Word for word, copy the lines from the one with "Autres (129, 924)" to the last line of the data below, counting both, and keep every picture out.

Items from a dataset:
--------------------
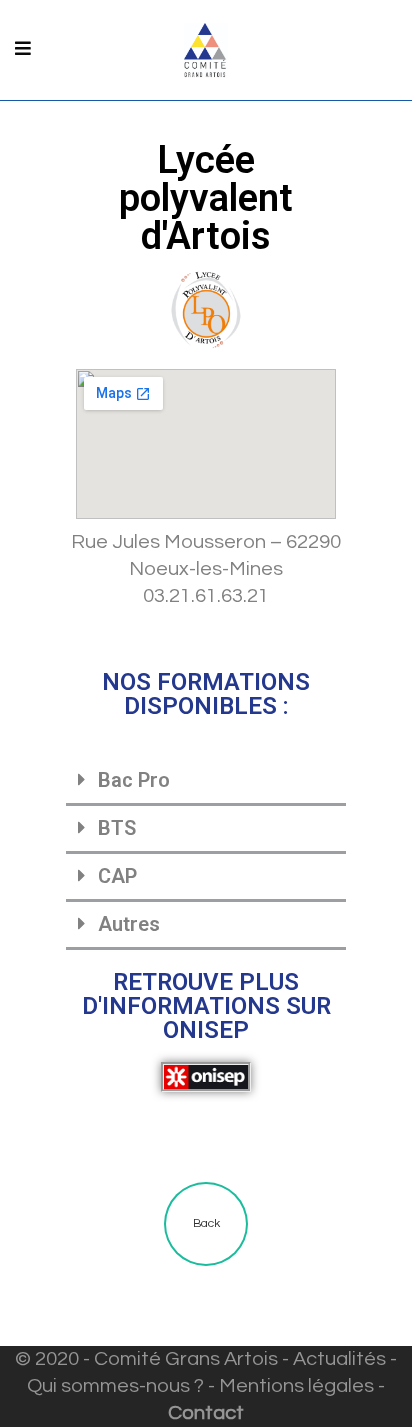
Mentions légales (296, 1386)
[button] (206, 782)
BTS (117, 828)
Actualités (339, 1359)
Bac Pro (134, 780)
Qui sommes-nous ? (115, 1386)
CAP (117, 876)
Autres (129, 924)
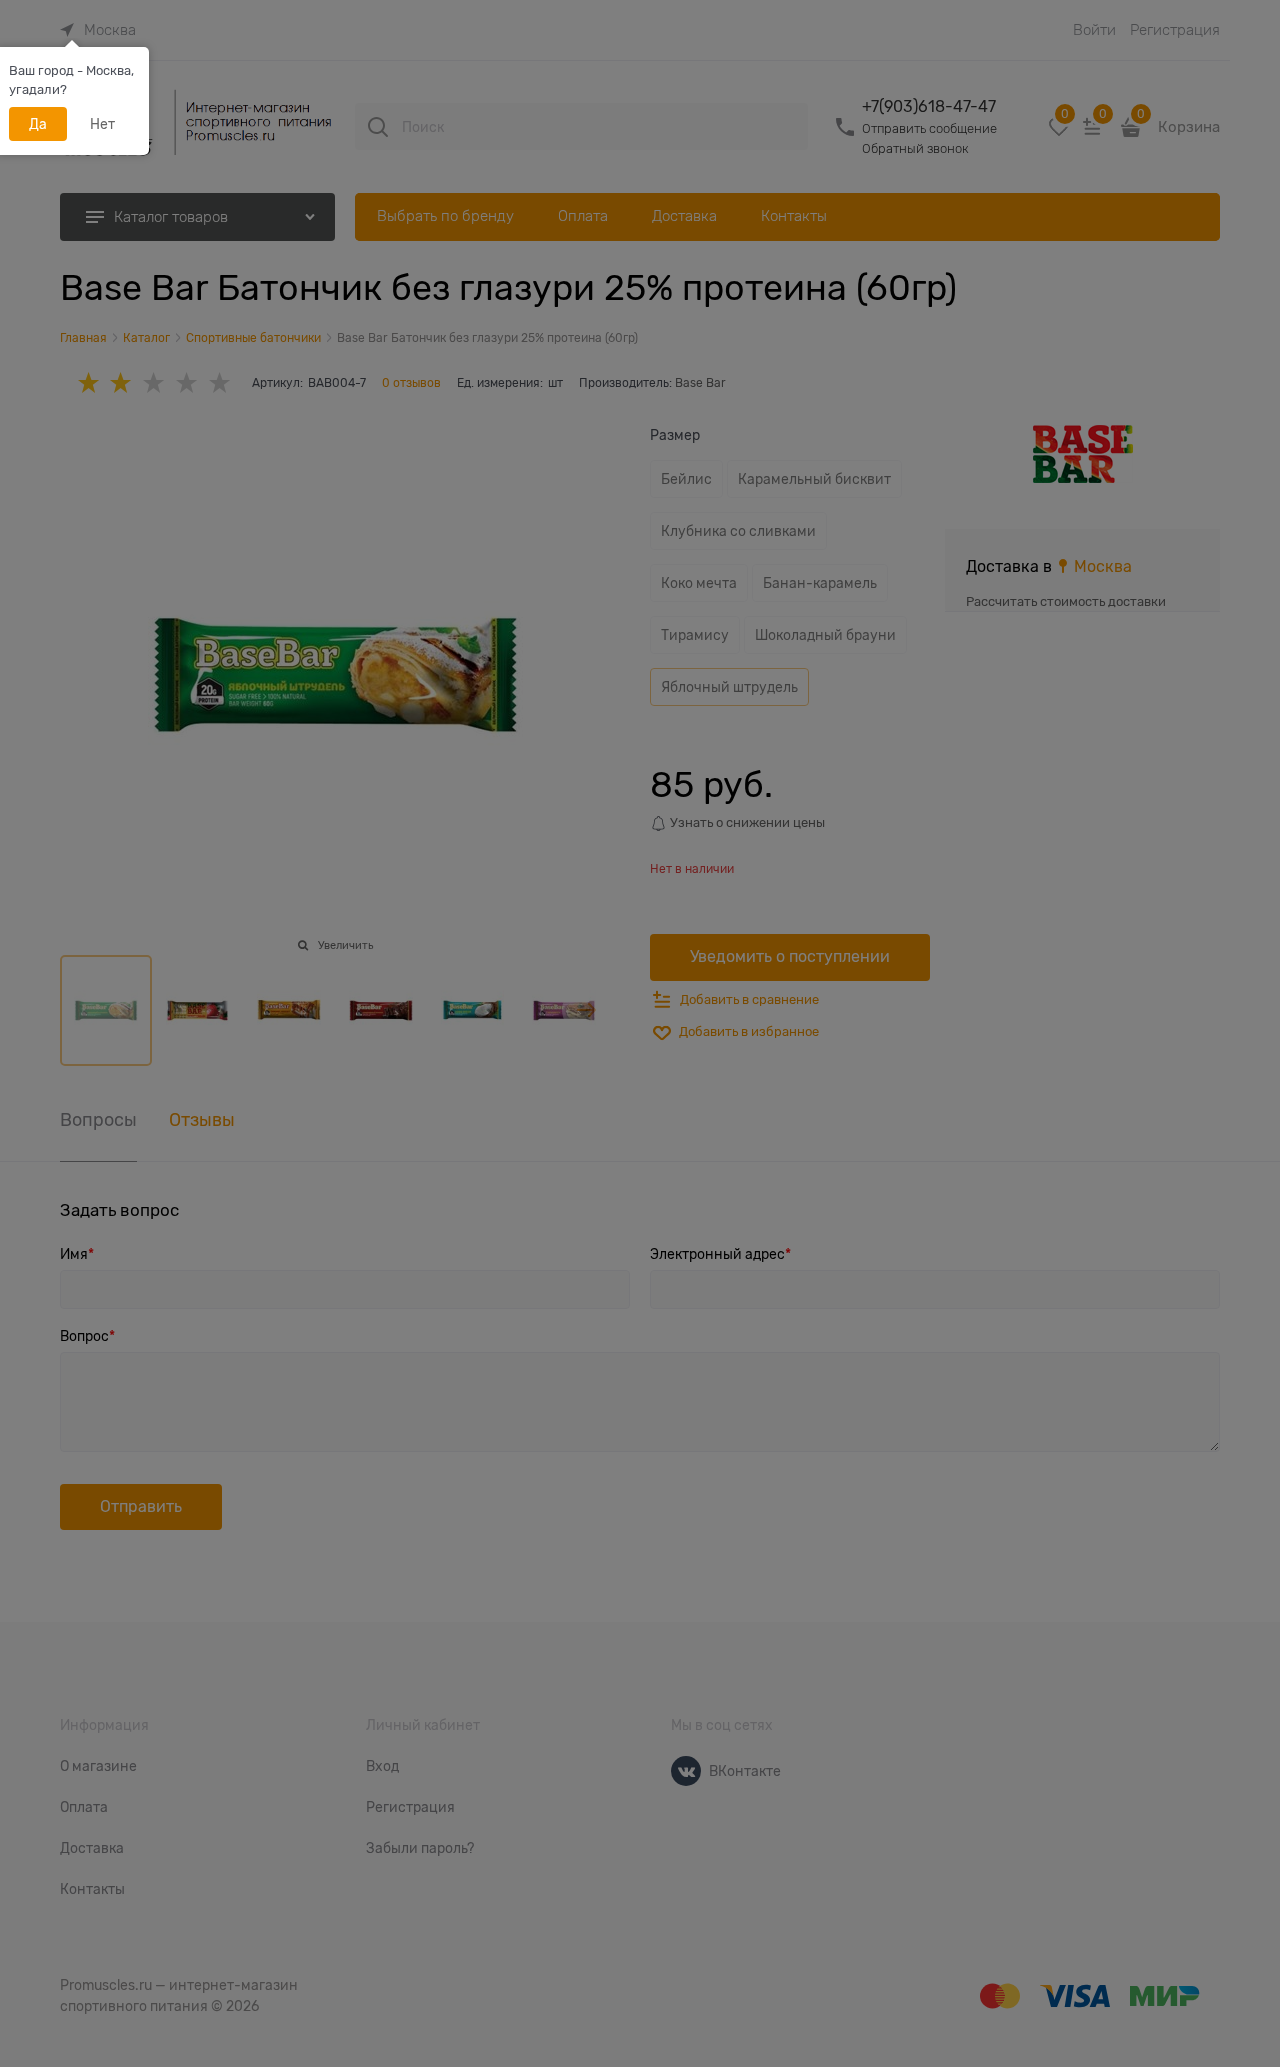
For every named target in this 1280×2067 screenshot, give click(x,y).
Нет (102, 124)
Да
--------------------
__Solution to this problem__:
Autres (129, 924)
For every named target in this 1280×2067 screenshot, give click(x,y).
Нет (102, 124)
Да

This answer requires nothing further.